After receiving her undergraduate degree in theatre at California State University, San Diego, Johnson launched a career in show business as an actress. She worked on stage and in television in New York City for some time. During that period, she was a member of Actor’s Equity Association, Screen Actors Guild, and she was elected to the board of directors for the American Federation of Television and Radio Artists (AFTRA), representing 53,000 professional performers nationwide. As a performer and board member, she was frequently dealing with legal matters like performance contracts and labor negotiations.
As a child, Johnson grew up within the confines of the U.S. Medical Center for Federal Prisoners in Springfield, Mo. Her father was the chief surgeon and clinical director at the only hospital for federal prisoners in the United States.
“I was always around prisoners. Our family lived inside the barbed-wire fences. My mother even had two prisoners as housekeepers,” she laughed. “They didn’t stay long, though, because they weren’t very good at it. Each week the prisoners would cut the grass and trim the bushes. They even painted our house, but they wouldn’t let me help so one of the prisoners built me a sandbox and I got to paint that.”

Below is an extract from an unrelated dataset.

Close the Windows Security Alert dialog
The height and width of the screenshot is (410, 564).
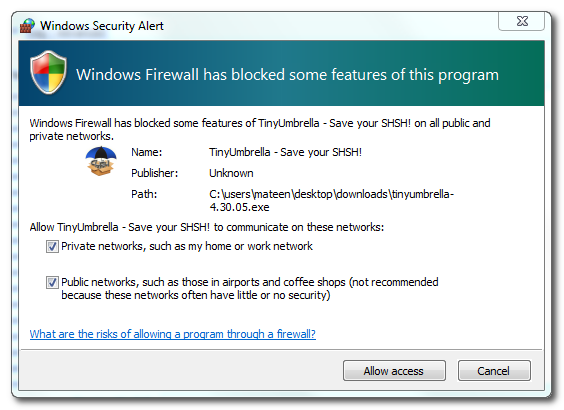pos(522,21)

Johnson speaks lightheartedly about her childhood, explaining she didn’t live in a “normal neighborhood,” but she still had the comfort of a close knit group, as only 22 houses were located inside the “reservation.”
“We never locked our doors, which was very normal,” Mary said. “My father always said that we didn’t need to lock the doors because the prisoners wouldn’t stay around to get caught if they ever tried to escape!”
What changed Johnson’s life completely was a temporary job she landed after retiring from show business. Working with a medical malpractice insurance company, she convinced her boss to let her learn a new computer system. She learned it in two weeks and ultimately taught others in the company how to use it. That got her hired permanently and promoted several times to the point where she was told she could not be promoted any higher without a Master of Business Administration degree. She said, “I can do that!” So she went on to earn her M. B. A. degree, and within a week after graduating, she got her first job teaching in Illinois.
Johnson has taught finance, accounting, marketing, and economics, but she always knew that law interested her most. She went on to earn her law degree from Washburn University School of Law in Topeka, Kan., and subsequently she returned to Missouri to teach law. She says she was blessed to find a teaching position in this state. She was doubly blessed when, at Southeast, she met and married her husband, Dr. Gary Johnson, professor of accounting.
In addition to receiving tenure, Dr. Johnson has been promoted from instructor to assistant professor to associate professor and, finally, to full professor in the seven years she has been at Southeast.